Le deuxième touche aux temporalités spécifiques à la recherche et à l’expertise par rapport au rythme accentué de l’offre numérique. Pour pouvoir expertiser, il faut qu’il existe des résultats de recherche. Il est de la responsabilité des politiques d’imposer le bon ordre à appliquer, lequel consiste à connaître les effets d’une application avant de la développer commercialement. Ceci signifie donner du temps à la recherche et ensuite des moyens à l’expertise. C’est ce que vient de recommander l’ANSES dans son rapport sur les compteurs communicants publié en décembre 2016. L’Agence y préconise, en effet, « de réaliser des études pilotes de bonne qualité permettant d’évaluer les niveaux d’exposition et, si possible, leur impact éventuel sur la santé et le bienêtre, et d’en diffuser les résultats préalablement au déploiement massif de nouvelles technologies susceptibles d’augmenter l’exposition humaine aux champs électromagnétiques » . Cette préconisation conforte nos demandes de moratoire sur les compteurs communicants et tout particulièrement sur le Linky ainsi que sur le déploiement de la 5G, technologies sur lesquelles il n’existe pas de littérature scientifique susceptible de guider le décideur. Nous sommes conscients que cette exigence de connaissances alourdit les besoins d’expertise et suppose que l’on donne aux agences qui en ont la charge et, tout particulièrement à l’ANSES, les moyens nécessaires à la réalisation de travaux d’expertise de bonne qualité, ceux-ci constituant, dans un monde qui évolue de plus en plus rapidement, des outils de prévention absolument essentiels. Nous rappelons, par ailleurs, que recherche et expertise, ne peuvent aujourd’hui se développer dans un monde de « sachants » fermé. Le dialogue avec la société civile est un facteur important d’enrichissement en termes de programmation de la recherche, de remontées des informations de santé, de veille bibliographique…

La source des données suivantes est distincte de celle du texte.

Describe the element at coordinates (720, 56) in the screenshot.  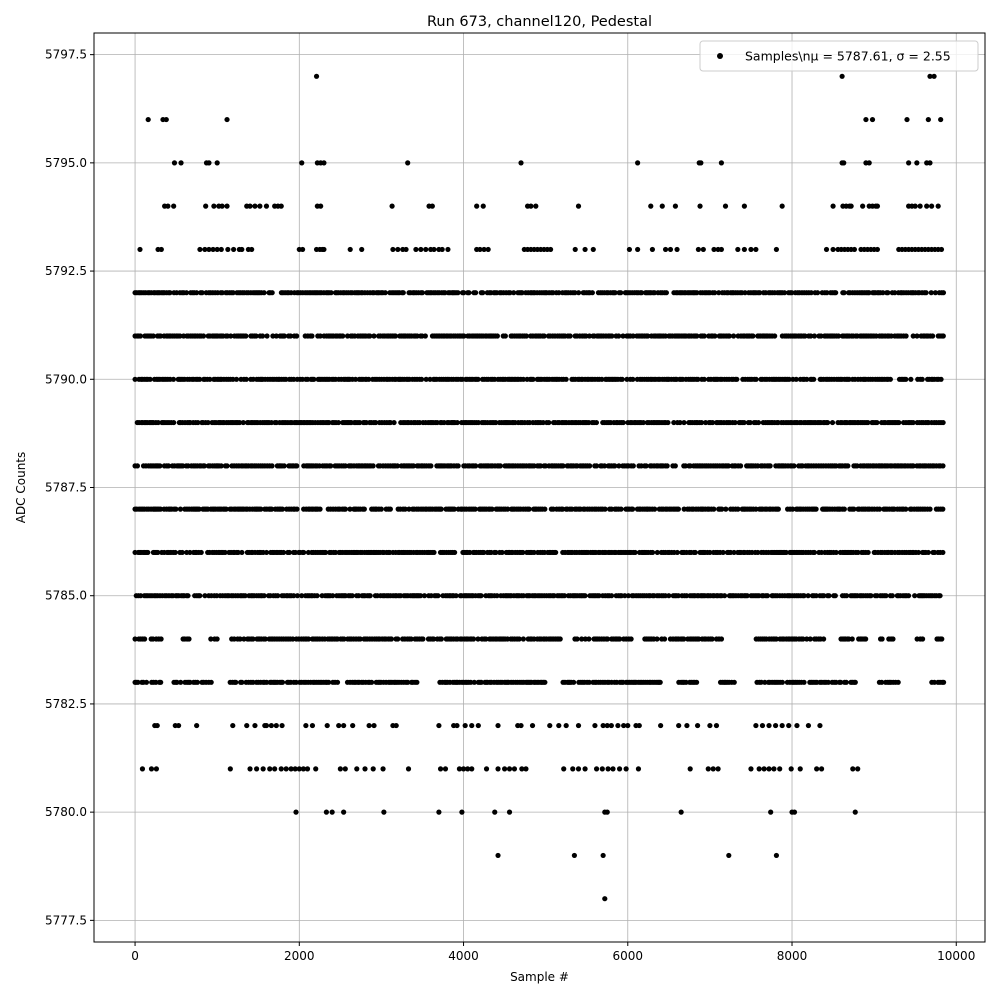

Le troisième concerne l’anomalie que représente l’existence d’autant de réseaux de télécommunications qu’il y a d’opérateurs, alors qu’il existe un seul réseau ferré, alors qu’il existe un seul réseau de distribution de l’électricité. La création d’un réseau mutualisé public autoriserait une réflexion globale sur sa configuration et un meilleur respect des conditions de vie et de santé de tous. Plus globalement, privilégier, comme ceci se fait depuis une vingtaine d’années, le développement du numérique sans fil au détriment des connexions filaires, peut très vite entraîner une saturation de l’usage du spectre herztien et de possibles brouillages ou interférences dommageables voire dangereuses comme le laissent apparaître les documents préparatoires au Plan stratégique sur l’évolution des usages et de la gestion du spectre pour la croissance et l’innovation élaborés par l’Agence Nationale des Fréquences. Initier une réflexion globale avec les parties prenantes dont nous faisons partie sur ce que doit être le développement numérique de demain constitue un préalable à toute nouvelle affectation de fréquences à des opérateurs privés.

En tant que député, fonction à laquelle vous visez, vous aurez la possibilité de proposer des lois, nous vous demandons donc de vous engager, une fois élu(e), à déposer une proposition de loi visant à mieux protéger les citoyens français, et à y inscrire les objectifs que nous joignons à ce courrier.

Dans l’attente de votre réponse, nous vous prions de recevoir, Madame ou Monsieur, nos sincères salutations.